Re: blk_integrity_revalidate() clears BDI_CAP_STABLE_WRITES

[Date Prev][Date Next][Thread Prev][Thread Next][Date Index][Thread Index]

 



On Wed, Feb 22, 2017 at 5:41 AM, Martin K. Petersen
<martin.petersen@xxxxxxxxxx> wrote:
>>>>>> "Ilya" == Ilya Dryomov <idryomov@xxxxxxxxx> writes:
>
> Ilya,
>
> Ilya> could you please explain blk_integrity_revalidate() and
> Ilya> its GENHD_FL_UP check in particular?  We have the queue,
> Ilya> bi->profile can't be NULL after blk_integrity_register(), and
> Ilya> since the latter "must" be used for registering the profile with
> Ilya> the block layer, wouldn't the following be sufficient for
> Ilya> blk_integrity users?
>
> IIrc, the FL_UP check fixed a registration problem in the nvme driver.

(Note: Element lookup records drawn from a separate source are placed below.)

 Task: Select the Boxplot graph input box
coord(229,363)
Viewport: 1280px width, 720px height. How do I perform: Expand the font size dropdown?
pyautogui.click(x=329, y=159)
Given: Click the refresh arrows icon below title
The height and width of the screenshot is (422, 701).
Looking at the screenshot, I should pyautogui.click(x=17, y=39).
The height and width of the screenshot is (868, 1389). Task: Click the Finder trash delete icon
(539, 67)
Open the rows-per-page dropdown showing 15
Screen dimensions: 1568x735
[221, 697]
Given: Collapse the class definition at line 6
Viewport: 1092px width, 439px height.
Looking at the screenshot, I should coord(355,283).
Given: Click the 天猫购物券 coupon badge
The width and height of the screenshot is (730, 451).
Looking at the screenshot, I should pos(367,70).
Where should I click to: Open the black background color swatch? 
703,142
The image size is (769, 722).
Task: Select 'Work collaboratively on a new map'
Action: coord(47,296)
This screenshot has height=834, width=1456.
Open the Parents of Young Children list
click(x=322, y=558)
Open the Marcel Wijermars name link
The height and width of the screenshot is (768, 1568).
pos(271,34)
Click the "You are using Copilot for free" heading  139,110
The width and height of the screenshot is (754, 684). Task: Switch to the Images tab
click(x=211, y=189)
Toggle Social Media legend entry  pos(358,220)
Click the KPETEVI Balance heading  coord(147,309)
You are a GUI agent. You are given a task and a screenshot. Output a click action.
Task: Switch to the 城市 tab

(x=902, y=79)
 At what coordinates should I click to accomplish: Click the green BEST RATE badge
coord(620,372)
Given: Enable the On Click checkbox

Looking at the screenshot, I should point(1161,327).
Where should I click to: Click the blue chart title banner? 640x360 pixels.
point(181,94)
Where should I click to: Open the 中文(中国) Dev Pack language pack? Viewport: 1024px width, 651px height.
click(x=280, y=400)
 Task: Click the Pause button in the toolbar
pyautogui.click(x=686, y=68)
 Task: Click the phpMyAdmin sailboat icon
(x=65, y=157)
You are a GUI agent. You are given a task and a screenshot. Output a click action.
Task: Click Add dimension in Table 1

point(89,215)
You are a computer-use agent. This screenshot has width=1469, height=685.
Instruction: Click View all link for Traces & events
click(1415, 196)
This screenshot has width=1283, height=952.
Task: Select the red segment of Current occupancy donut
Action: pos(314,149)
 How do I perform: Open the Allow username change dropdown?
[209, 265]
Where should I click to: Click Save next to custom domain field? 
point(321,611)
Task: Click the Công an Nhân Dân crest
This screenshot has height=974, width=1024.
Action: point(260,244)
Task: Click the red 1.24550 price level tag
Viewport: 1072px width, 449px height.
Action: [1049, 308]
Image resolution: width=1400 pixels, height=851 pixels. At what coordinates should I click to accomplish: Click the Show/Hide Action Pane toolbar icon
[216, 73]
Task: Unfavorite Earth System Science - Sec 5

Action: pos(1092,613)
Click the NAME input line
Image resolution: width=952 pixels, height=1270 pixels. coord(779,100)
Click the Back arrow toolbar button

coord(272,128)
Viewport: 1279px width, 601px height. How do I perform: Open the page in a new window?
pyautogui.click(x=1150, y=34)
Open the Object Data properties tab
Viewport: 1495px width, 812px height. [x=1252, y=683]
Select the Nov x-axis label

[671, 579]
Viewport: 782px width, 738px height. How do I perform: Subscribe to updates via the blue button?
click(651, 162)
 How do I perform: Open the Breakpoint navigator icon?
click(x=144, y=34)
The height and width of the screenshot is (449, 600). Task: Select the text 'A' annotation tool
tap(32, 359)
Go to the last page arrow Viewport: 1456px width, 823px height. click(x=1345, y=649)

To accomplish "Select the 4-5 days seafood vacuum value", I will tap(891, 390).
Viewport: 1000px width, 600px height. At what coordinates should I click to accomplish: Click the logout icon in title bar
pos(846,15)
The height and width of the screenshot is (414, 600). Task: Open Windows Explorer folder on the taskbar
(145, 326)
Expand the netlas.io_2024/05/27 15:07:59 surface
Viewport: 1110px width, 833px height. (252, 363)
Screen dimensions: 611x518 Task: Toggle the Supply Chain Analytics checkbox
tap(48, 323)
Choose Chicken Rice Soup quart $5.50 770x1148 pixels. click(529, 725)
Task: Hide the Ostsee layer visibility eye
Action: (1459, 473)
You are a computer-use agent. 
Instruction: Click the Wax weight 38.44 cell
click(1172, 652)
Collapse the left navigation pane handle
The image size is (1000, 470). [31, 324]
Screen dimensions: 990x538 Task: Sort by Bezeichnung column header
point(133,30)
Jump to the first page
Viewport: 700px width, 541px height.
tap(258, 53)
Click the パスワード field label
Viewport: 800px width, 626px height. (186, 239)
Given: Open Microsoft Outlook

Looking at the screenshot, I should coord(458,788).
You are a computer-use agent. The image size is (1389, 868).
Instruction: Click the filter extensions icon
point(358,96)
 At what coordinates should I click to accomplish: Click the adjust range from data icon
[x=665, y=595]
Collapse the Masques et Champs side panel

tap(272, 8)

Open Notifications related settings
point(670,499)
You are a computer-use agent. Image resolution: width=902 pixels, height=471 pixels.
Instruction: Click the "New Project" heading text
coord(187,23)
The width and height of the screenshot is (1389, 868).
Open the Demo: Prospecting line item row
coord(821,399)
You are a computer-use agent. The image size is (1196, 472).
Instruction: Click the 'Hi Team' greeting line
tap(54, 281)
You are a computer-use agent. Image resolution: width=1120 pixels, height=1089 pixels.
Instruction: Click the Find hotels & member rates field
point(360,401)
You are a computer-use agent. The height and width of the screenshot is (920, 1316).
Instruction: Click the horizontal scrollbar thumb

Did it have something to do with a NULL disk->queue?

>
> The rationale behind revalidate was that we need to handle devices which
> lose the integrity capability at runtime (i.e. a integrity-enabled DM
> device is extended with a non-cable drive forcing the feature to be
> turned off). The clearing of the integrity profile is more important in
> that case than zapping the stable pages flag. But that was the original
> reason for not just ORing BDI_CAP_STABLE_WRITES.
>
> I don't have a huge problem with keeping stable pages on if a device
> suddenly stops being integrity capable. However, I'd like to understand
> your use case a bit better.

Well, blk_integrity_revalidate() doesn't clear the profile, it just
clears the stable pages flag.  Whoever calls blk_integrity_unregister()
to clear the profile can also clear the stable pages flag -- why not
let blk_integrity_unregister() clear the flag like I suggested?

>
> Ilya> The alternative seems to be to set up a bogus
> Ilya> blk_integrity_profile (nop_profile won't do -- this one would have
> Ilya> to be truly bogus w/ NULL *_fn) under BLK_DEV_INTEGRITY ifdefs and
> Ilya> hope that nothing breaks.
>
> Can you point me to the relevant code on your end?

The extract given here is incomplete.